White House officials often coordinate with agencies on the timing and substance of major energy and environmental policy moves, but in recent weeks, some sign-offs were tethered to considerations about the negotiations with Manchin, said people familiar with the matter.

The way Manchin’s priorities loomed large at those agencies is typical of a pattern seen throughout Washington, where Democrats and Republicans privately refer to the senator as “President Manchin” in a nod to his outsize power.

Yet some Democrats regard him as a moderating force as their party becomes increasingly dominated by its progressive wing.

“Clearly, Joe Manchin was more right than wrong on inflation,” Democratic Sen. Mark Warner of Virginia said earlier in the week.

He found Manchin to be a helpful ally in scaling back Biden’s initial spending plans, which were heavily influenced by demands from liberals to aggressively fight climate change and bolster the nation’s social safety net. “The original ambitions of the plan, $6 trillion, were way beyond our skis,” Warner said.

Intricate task

Courting Manchin and catering to his occasionally idiosyncratic views has long made for an intricate task for the White House.

The senator is distrustful of some of the government’s own economic projections, including those of the Congressional Budget Office, according to two people close to him. He is far more enamored of the Penn Wharton Budget Model, produced by economists and data scientists at the University of Pennsylvania’s Wharton school.

Often, Manchin or his staffers speak directly to analysts there for budget and deficit projections or ask the Penn Wharton staffers to create private models for the senator, the people said.

The director of the Penn Wharton Budget Model, Kent Smetters, was a Treasury Department official under former President George W. Bush and is a scholar with the American Enterprise Institute, a conservative research group. He declined to comment on his conversations with any lawmakers.

Jean-Pierre, the White House press secretary, declined to say whether Manchin gave Biden or his top aides a heads up about his desire to put off negotiations on the economic agenda.

After trying to strong-arm Manchin to embrace a more progressive agenda during the failed Build Back Better negotiations last year, led by Biden, Schumer took the lead this time around. During these latest talks, the White House’s policy concerns have moved closer to the senator’s.

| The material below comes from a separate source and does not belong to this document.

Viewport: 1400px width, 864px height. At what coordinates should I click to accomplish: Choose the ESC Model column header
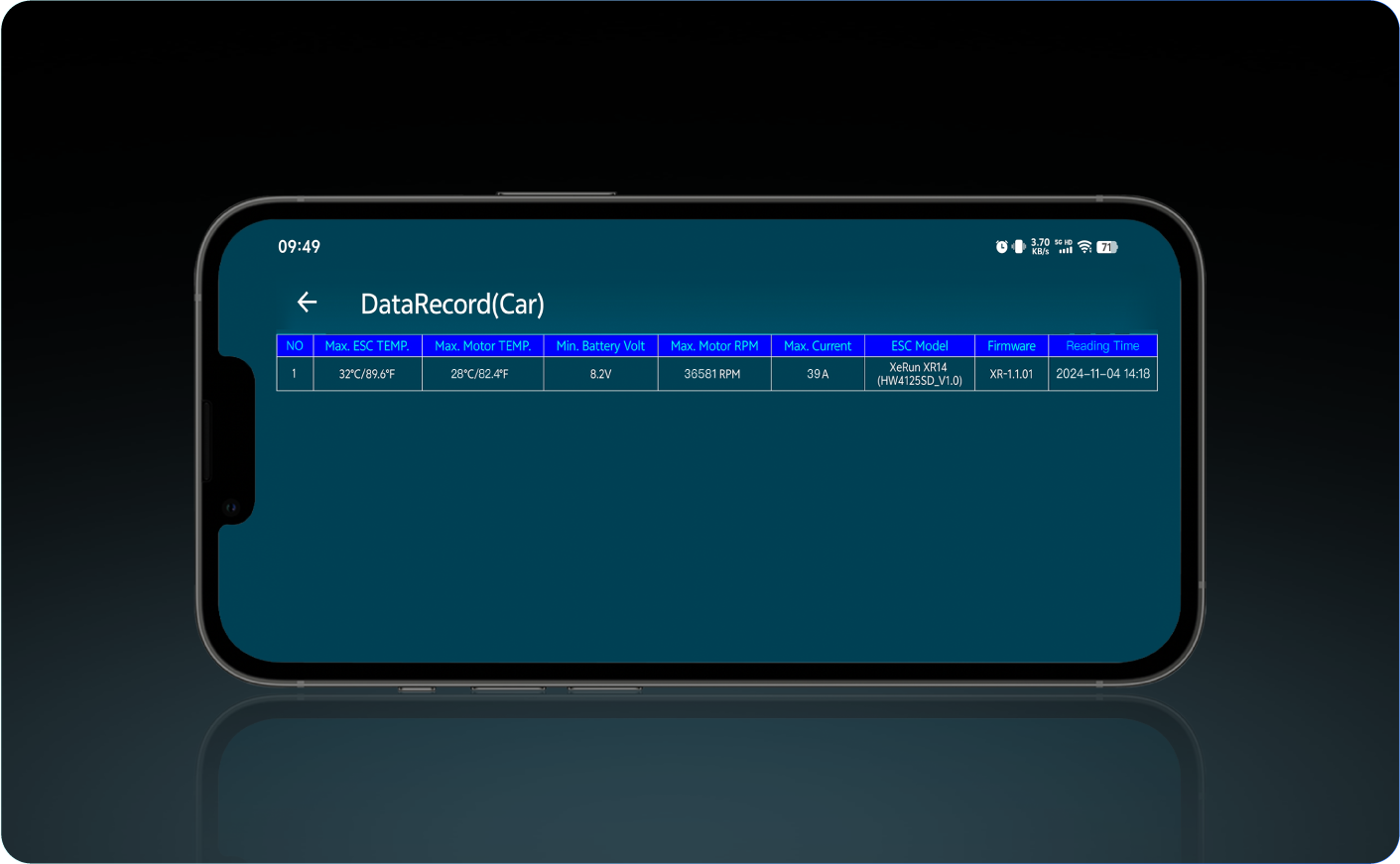(920, 346)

Already, inside the administration, worries about inflation have put a hold on decision-making on forgiving student loan debt and potentially lifting some tariffs on China imposed by Biden’s predecessor, Donald Trump.

Flexing muscle

Manchin’s moment of extraordinary influence won’t last much longer. His leverage stems from his pivotal position in the 50-50 Senate, where his party can pass Biden’s economic agenda under budget rules without any Republican support only if it hangs together.

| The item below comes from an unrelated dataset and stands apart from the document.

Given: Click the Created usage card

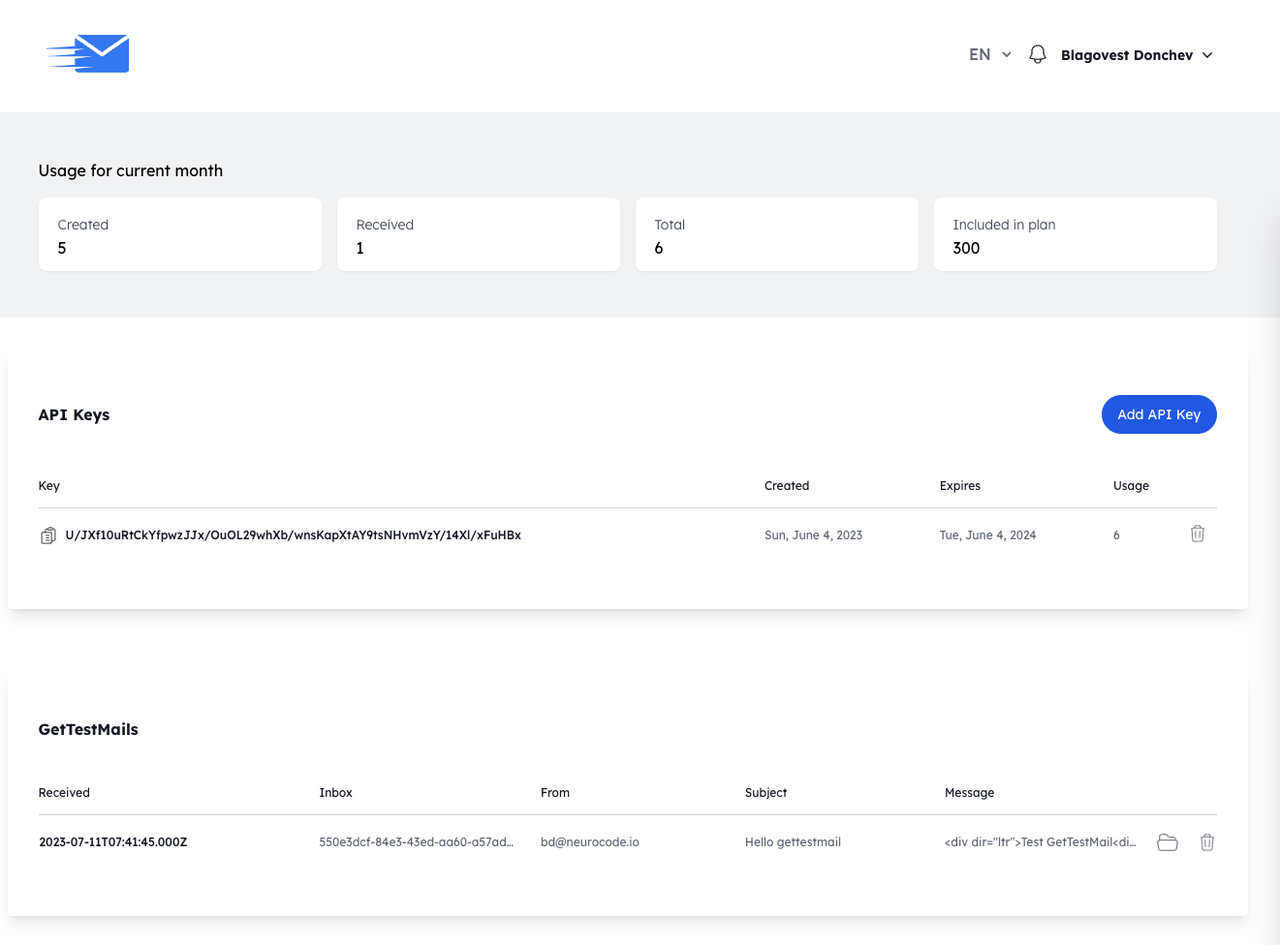Looking at the screenshot, I should point(180,234).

Those rules go out the window if Republicans win control of the House in midterm elections in November, enabling the GOP to block any of Biden’s priorities when the party takes over the chamber in January.

For now, though, he continues to flex his political muscle.

Talks between Manchin and Schumer for a broader economic package that included tax provisions, climate change, and other items appeared to be on track until Wednesday morning’s inflation report.

Hours later, Manchin was asked about the new data and whether it affected his commitment to the legislation. He indicated he was still talking, but said all sides must be “extremely cautious.”

“People are hurting, people are hurting,” he said as he left his office to walk to the Senate for a vote. “Just the cost of every good, and especially the staples of life — whether it be milk or whether it be eggs.”

He questioned a 3.8% tax on pass-through businesses, under discussion as an offset for the Medicare drug provisions, which Schumer believed already had the support of every Democrat including Manchin. “That’s very concerning right now,” the senator said.

Just hours later, a reporter asked Manchin what he thought of a scaled-back bill with only the prescription drug provision and Obamacare subsidies. “It would be a big deal,” he responded.